I have learned so much about the law and about practicing law since then, especially in the past five years when I've settled into practicing just criminal defense.
These days there are incredible books on law, practicing law, trial advocacy, and related subjects (persuasion, speaking, negotiation, conflict resolution, investigation, psychology, legal and social history, you name it).
One book for instance I highly recommend is The Legal Analyst, by Ward Farnsworth.
http://www.amazon.com/Legal-Analyst-Toolkit-Thinking-about/dp/0226238350
It seems strange that law schools would place a high value on diversity and then expect everyone to learn the same way. The goal is that everyone learns, isn't it?
It would be different if a professor called on you, assessed in a couple questions where you were at in your understanding, and challenged you to go a little deeper from there.
That would make participation valuable to each student, wherever he or she will shake out in class rank.
As it is, the professors too often just brutalize you, playing hide the ball with everyone.
And as for those sorts who cheat to get ahead, watch out. In the real world the good guys have more tools and flexibility for making you pay for that. We learn quick how to make you pay, and you will pay.
Overall I'm very thankful to have had the opportunity to attend the UW-Madison law school. It was just the right law school for me.
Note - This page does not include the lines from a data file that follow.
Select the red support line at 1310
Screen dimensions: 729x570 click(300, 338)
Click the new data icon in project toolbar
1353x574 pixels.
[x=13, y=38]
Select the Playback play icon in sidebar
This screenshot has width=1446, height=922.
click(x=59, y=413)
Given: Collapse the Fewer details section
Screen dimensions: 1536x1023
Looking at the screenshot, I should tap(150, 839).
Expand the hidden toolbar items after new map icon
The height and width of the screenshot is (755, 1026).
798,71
It's a real asset to Wisconsin.
Conflict of interest: Why is the Madison Law School using classroom Professors to staff its Admissions Department ?
Has the Christopher made application yet?
Can't wait to see Mom's evaluations.
Stupe, what is your point? There is no "Madison Law School." I teach at the University of Wisconsin Law School. And faculty members serve on the Admissions Committee. So what are you asking?
Don't law students speak up a great deal . . . first semester? Then they stop after second semester? Participation is for the instructor. The students want the grade. Class participation is extra work that is unrewarded. It may be the short sighted view, but it is probably the dominant one.
Profs who fetishize class participation are egomaniacs who want egomaniacs for students.
If you want real, deep class participation, pick 1 person at random and put him on call for the next session. Then make him stand up, close his laptop (so he can't get help from classmates), and recite the facts/posture/holding of the case, and then deal with your hypotheticals. Ratchet up the difficulty to match the level of competence and don't let go (which is not to say: berate them, and insist on showing the class how much smarter you are than they are).
If 20% of your students can't hack it, then they learn a valuable lesson that will suit them well in their future career. Everyone will appreciate the chance to shine--or fail--in a safe environment, and you will get to see some of the potential from the quieter students.
Have you come across my application yet?
And, can you please not throw it in the trash before, at least, giving it a cursory glance ????